• Recorded data:
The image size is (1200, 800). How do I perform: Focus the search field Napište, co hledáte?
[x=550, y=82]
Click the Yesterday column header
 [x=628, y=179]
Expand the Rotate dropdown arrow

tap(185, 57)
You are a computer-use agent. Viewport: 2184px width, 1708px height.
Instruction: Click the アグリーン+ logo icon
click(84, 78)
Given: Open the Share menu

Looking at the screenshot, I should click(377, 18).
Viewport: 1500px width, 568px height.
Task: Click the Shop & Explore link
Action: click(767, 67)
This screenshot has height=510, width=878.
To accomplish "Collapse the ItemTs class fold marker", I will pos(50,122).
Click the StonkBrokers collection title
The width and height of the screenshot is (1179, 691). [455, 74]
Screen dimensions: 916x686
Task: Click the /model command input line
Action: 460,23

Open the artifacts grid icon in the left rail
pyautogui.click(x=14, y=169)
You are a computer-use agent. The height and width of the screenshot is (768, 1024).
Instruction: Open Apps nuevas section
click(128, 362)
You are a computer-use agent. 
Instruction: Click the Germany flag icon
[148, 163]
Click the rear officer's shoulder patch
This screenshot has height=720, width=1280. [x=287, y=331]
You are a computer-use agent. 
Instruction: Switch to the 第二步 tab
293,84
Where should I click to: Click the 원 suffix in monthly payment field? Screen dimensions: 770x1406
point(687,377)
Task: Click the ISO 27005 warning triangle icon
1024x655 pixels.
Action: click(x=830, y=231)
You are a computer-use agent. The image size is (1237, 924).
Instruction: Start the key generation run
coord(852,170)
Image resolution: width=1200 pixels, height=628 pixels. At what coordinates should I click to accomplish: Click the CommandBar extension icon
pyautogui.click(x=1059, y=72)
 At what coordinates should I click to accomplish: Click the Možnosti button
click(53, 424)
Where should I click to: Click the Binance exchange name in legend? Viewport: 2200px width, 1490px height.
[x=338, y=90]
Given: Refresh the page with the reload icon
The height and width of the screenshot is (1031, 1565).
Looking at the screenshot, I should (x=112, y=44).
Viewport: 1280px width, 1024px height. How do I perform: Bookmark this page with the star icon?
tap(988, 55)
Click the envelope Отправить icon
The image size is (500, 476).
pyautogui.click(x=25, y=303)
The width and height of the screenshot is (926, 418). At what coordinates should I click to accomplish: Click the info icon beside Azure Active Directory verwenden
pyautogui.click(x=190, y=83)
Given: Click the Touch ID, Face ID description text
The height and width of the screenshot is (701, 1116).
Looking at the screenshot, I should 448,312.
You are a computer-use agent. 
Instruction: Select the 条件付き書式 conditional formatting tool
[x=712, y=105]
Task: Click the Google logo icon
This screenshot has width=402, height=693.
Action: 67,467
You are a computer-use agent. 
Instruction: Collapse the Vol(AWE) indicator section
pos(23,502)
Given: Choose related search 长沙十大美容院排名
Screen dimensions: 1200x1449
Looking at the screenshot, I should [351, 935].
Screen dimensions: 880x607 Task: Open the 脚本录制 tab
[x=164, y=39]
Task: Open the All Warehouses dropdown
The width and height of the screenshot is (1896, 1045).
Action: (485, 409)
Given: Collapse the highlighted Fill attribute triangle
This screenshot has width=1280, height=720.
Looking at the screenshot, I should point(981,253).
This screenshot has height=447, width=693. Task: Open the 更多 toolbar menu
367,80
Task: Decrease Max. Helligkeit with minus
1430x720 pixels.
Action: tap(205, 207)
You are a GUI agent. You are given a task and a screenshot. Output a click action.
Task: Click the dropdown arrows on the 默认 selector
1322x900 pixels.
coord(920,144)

• Exercise task:
Can you rewrite the lines that open with the line containing "You are a GUI" and close with the last line, swapping "dropdown arrows" for "toggle arrows" and changing nothing else?

• Solved problem:
You are a GUI agent. You are given a task and a screenshot. Output a click action.
Task: Click the toggle arrows on the 默认 selector
1322x900 pixels.
coord(920,144)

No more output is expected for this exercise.